++++ Tekst do przeczytania
Bez makrofagów serce bije nieregularnie
Makrofagi, fagocytujące komórki odpornościowe, pełnią w sercach ssaków niespodziewaną funkcję - gromadząc się wokół komórek węzła przedsionkowo-komorowego, wspomagają przewodzenie bodźców elektrycznych, a tym samym bicie serca.
Gdy naukowcy z Massachusetts General Hospital (MGH) wyhodowali myszy pozbawione makrofagów, cierpiały one na arytmię.
To badanie zapewnia nowe spojrzenie na elektrofizjologię. Mamy teraz nowy typ komórek biorących udział w przewodzeniu - podkreśla Matthias Nahrendorf.
Od dziesięcioleci wiadomo, że duża liczba makrofagów występuje wokół chorych/objętych stanem zapalnym serc. Nahrendorf postanowił jednak sprawdzić, na czym polega rola makrofagów w zdrowym narządzie.
Kiedy mysz pozbawiona makrofagów przeszła rezonans serca i EKG, technik stwierdził, że jej serce bije za wolno. Badania zdrowego zwierzęcia wykazały, że w węźle przedsionkowo komorowym znajduje się sporo rezydentnych makrofagów.
++++++++
++++ Podane dane
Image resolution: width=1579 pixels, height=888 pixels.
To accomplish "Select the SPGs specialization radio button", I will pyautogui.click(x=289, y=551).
++++++++
=== Zadania do wykonania ===
1 – Streść tekst o makrofagach w sercu w dwóch zdaniach.
2 – Napisz kilka kolejnych zdań tekstu o makrofagach w sercu, tak żeby płynnie następowały po jego ostatnim zdaniu.

=== Odpowiedzi po kolei ===
1 – Makrofagi, czyli pochłaniające komórki odpornościowe, gromadzą się u ssaków wokół węzła przedsionkowo-komorowego i pomagają przewodzić bodźce elektryczne, a przez to wspierają bicie serca. Naukowcy z Massachusetts General Hospital stwierdzili, że myszy pozbawione makrofagów cierpiały na arytmię, a serce takiej myszy biło za wolno.

2 –
Nahrendorf pokazał wyniki Davidowi Milanowi i Patrickowi Ellinorowi, elektrofizjologom z MGH, którzy pomogli mu w dalszych eksperymentach. Okazało się, że makrofagi rozpościerają błony między komórkami węzła i tworzą połączenia szczelinowe (neksusy) umożliwiające przepływ impulsów elektrycznych.
Makrofagi przygotowują komórki przewodzące na następną falę potencjału czynnościowego, dzięki czemu mogą one utrzymać tempo.
Gdy uzyskaliśmy pierwsze dane za pomocą techniki patch clamp [techniki stabilizacji skrawka błony], okazało się, że wchodzące w kontakt z kardiomiocytami makrofagi ulegają rytmicznej depolaryzacji. To był ten moment, gdy zdałem sobie sprawę, że ich rola nie polega na izolowaniu, lecz przewodzeniu - podkreśla Nahrendorf.
Amerykanie chcą kontynuować badania i np. sprawdzić, czy makrofagi mają coś wspólnego z częstymi postaciami zaburzeń przewodzenia.